Why You Need To Consider Your Training Like Investing
I am in a search for a good analogy to make the explanation easy for highlighting the benefits of training, particularly for the less scientific based training methods. Recently, a trip the financial planner lead me to open my first retirement account (yup, I’m that young – or that far behind, depending on how you look at it).For the first few months I was eagerly checking my accounts on a regular basis and also the learned the basic of financial planning. Then I was astonished to realise that there are parallels between investing and training and how both work under similar basic principles. This provided me a deep insight of my investment approaches and since many people know about investing principles, I feel that comparing this with the training will provide you a better understanding of the later.
Never consider the daily fluctuations
Perhaps the most notable parallel between investing and training is the need to avoid assessing progress on a day-to-day basis. You know what, the biggest mistake I made in my early investment stage was tracking my account every day, believing that this will help to see consistent gains. To my dismay, my initial investment stayed stagnant for a few days before dropping suddenly. The motivation to invest, which had been quite high when I started, waned quickly and I started to think maybe I had made a mistake.
I see this same fluctuation in emotion takes place when runners try to measure their progress in fitness on a daily basis. Like investing, training doesn’t always occur on a linear curve. Some days you make a big progress , some days the training gains will be very less, and on few days you might feel that you gained nothing. This begets a roller coaster training experience, which is hard to sustain long-term.
Your takeaway – Never try to focus on a daily or weekly progress in your fitness. Instead, look at your progression on a monthly, quarterly, or even yearly scale. You may find it difficult to look on a long term basis, but this only leads to true progression.
Growth will always takes time
I enjoy watching the Suze Orman show when I happen to catch it on TV. When I see her analyze the financial condition of viewers who call in during the show, I am truly amazed at how much money the callers have saved. It seems impossible that I could ever save that much money, let alone earn it – these people must be making hundreds of thousands of dollars per year. But the fact is, they are the normal middle income US citizens, but I’m not realizing that they achieved this number by their slow and gradual progress.

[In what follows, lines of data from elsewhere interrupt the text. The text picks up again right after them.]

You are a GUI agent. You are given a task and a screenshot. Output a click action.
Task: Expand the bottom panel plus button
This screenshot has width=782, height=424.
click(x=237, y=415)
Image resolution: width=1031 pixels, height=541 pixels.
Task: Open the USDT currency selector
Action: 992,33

This same situation happens to runners, especially when they look at the training of elite athletes or are running their first marathon. Runners see the impressive mileage totals of elites or the best runners in their running group and think, “wow, I can never get there.” The same thinking occurs when runners train for their first marathon. Getting from week 1 to 26.2 miles on race day seems impossibly hard, so many runners either lose confidence or try to do too much, too soon.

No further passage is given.